- Third baseman
- Born: September 20, 1954 (age 70) Montebello, California, U.S.
- Batted: RightThrew: Right

MLB debut
- July 7, 1976, for the New York Yankees

Last MLB appearance
- July 26, 1983, for the Toronto Blue Jays

MLB statistics
- Batting average: .241
- Home runs: 14
- Runs batted in: 59
- Stats at Baseball Reference

Teams
- New York Yankees (1976–1978); Oakland Athletics (1979–1982); Toronto Blue Jays (1983);

= Mickey Klutts =

American baseball player (born 1954)

Gene Ellis "Mickey" Klutts (born September 20, 1954) is an American former professional baseball third baseman who played in Major League Baseball (MLB) from 1976 to 1983 with the New York Yankees, Oakland Athletics, and Toronto Blue Jays.
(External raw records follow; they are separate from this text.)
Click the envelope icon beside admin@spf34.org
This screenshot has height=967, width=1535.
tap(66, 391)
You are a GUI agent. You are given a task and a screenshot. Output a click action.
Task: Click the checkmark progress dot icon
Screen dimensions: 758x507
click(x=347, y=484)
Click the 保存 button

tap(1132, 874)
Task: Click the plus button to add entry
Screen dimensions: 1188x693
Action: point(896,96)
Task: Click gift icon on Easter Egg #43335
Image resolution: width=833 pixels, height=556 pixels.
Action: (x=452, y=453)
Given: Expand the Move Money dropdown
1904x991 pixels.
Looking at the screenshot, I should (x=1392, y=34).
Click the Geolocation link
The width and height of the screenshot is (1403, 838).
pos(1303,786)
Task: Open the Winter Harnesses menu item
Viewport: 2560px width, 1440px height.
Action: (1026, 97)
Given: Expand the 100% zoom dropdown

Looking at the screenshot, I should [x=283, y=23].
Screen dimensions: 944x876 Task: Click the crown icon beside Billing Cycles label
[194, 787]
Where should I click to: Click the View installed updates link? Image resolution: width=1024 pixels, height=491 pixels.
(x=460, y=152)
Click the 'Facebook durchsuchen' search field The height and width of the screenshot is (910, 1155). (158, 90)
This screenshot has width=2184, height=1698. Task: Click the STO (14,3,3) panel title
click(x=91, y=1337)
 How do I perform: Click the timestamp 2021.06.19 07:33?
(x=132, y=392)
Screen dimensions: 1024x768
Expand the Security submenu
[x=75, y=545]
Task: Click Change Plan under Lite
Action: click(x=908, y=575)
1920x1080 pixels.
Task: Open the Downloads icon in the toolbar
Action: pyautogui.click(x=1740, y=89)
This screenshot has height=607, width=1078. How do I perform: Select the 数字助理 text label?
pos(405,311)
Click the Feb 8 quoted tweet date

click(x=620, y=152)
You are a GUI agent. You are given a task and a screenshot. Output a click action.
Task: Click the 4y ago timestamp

An infielder, Klutts was a favorite of manager Billy Martin, for whom he played in both New York and Oakland. He batted .319 with 24 home runs and 80 runs batted in (RBI) with the Syracuse Chiefs and shared International League Most Valuable Player (MVP) honors with Rich Dauer and Joe Lis in 1976.

Klutts attended El Rancho High School in Pico Rivera, California.